The Netherlands is seriously and undeservedly neglected as a source of case-study material on transport policy, urban planning, conservation and land reclamation issues. A keen eye for conservation, imaginative use of meagre land resources and enlightened social policies make it an innovative and interesting society. Last summer this compact country’s fast Inter-City rail network enabled us to put together a short geographical itinerary using the Netherlands Railways five-day Euro Domino ticket.

TUESDAY

Took the double-decker train from Amsterdam, skimming across the Flevoland polder reclaimed from the IJsselmeer in the Forties and Fifties. This exploration of the Netherlands’ relentless horizontality brings us to Lelystad, a commuter dormitory housing some of the capital’s lowest-paid workers. It has the lifeless torpor of a Soviet frontier town, a place made rather than evolved, full of rootless young people, and very much at the end of the line.

Planners hope to learn from the mistakes made in Lelystad when they start the Ijburg project. The aim is to extend the city to the north by creating six artificial islands covering an area of 1,630 acres and costing an astounding Pounds 2.46 billion. An exhibition about the plans for this new community of 78,000 homes is taking place in the Zuiderkerk in Zandstraat, home to the excellent Amsterdam information centre for planning and public housing.

WEDNESDAY

To Rotterdam to talk to Ton Michielse of RET, the city transport authority, about its attempts to maintain an integrated public transport system in the face of government pressure to privatise and increase competition. He says the authority is using the UK as an example of how not to do it.

Took a thrilling 45-minute trip along the river Rotte on a Russian-built hydrofoil to see the port and its industries, which deal with 30,000 seagoing vessels a year. Sped at 70km an hour past petro-chemical refineries, the world’s biggest boat repair and submarine building docks, the ECT terminal, which handles one million containers a year, then out to Botlek and the fringes of the Europort. Rotterdam has imaginative plans to use hydrofoils and catamarans for high-speed commuter links along the river.

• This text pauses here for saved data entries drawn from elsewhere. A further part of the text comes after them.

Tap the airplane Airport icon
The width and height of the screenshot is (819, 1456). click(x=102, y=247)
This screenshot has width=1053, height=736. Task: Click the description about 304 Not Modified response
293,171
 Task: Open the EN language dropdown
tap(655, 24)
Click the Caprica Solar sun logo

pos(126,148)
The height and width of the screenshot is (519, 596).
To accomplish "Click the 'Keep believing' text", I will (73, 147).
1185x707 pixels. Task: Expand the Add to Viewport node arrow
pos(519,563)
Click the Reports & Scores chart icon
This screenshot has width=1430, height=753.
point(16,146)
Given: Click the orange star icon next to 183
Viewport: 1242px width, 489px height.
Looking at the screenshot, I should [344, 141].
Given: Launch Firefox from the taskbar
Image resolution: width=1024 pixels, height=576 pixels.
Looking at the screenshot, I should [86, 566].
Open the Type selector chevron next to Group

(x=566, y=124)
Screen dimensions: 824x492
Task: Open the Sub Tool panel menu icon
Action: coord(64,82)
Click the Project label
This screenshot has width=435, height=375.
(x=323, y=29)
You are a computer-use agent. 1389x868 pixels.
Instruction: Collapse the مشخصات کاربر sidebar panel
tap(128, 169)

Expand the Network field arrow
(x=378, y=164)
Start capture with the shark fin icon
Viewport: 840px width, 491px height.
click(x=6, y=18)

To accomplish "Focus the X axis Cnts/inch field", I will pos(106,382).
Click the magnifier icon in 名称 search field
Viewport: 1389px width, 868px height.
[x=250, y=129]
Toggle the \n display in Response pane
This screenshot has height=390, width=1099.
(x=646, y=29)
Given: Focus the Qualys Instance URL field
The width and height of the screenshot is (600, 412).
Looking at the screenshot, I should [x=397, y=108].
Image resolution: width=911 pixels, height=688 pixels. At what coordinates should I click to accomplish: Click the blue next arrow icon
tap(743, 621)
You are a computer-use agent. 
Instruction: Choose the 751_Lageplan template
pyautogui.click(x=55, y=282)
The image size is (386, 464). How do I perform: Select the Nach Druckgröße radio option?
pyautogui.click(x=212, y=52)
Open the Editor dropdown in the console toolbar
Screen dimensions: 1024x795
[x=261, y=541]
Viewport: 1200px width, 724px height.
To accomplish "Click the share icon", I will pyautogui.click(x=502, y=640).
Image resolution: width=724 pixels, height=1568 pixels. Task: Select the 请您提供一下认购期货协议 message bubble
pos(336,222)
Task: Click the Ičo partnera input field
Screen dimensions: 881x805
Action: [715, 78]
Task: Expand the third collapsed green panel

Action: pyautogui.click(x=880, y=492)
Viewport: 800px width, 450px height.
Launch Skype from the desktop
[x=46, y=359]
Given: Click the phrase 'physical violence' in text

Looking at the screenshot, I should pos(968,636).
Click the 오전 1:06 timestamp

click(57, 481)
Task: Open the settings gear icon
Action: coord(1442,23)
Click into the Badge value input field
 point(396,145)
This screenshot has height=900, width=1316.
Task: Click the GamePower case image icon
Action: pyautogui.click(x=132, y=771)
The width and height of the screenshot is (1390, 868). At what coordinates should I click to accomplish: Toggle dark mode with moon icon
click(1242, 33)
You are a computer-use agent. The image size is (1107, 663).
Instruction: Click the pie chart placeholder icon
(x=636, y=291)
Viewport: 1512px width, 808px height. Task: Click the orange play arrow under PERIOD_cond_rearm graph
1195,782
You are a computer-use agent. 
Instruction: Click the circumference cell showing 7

Revisited the Kop van Zuid, as good an example of urban regeneration as any in Europe. It is a balanced blend of housing, commerce, leisure and general yuppiefication, south of the river. Ben van Berkel’s superb Erasmus Bridge now symbolically locks what was once a neglected, disadvantaged backwater settled by many of Rotterdam’s ethnic minorities firmly into the heart of the city.

The Rotterdam tourist office continues to take an innovative approach, building on the success of its architectural and urban-planning guided tours with a set of industrial tours looking at such matters as the operation of the port, the airport and management of the harbour.

THURSDAY

North to Zwolle, a former Hansa port now land-locked by polderisation. The town will make an excellent base for looking at the Dutch way with conservation. The fact that 627,000 of Greenpeace’s three million members are Dutch is a sharp reminder that the environment of the Netherlands is protected as assiduously as its agricultural land is intensively garnered. They start young, and the new Ecodrome in Zwolle, with its information centre, themed gardens and “ride” tracing the development of the Dutch landscape, is an attempt to “green” primary-age children.

FRIDAY

Day trip from Zwolle to Steenwijk to visit De Weiden, 5,400 acres of waterways, lakes, reeds, grassland and swamp that make up the one of the Netherlands’ largest conservation areas and an excellent case study of ecologically-based tourism. It is the largest unbroken peat moor in western Europe, formed in the low-lying land between two lateral moraines and originally settled in the 13th century by a sect of peat-digging flagellants.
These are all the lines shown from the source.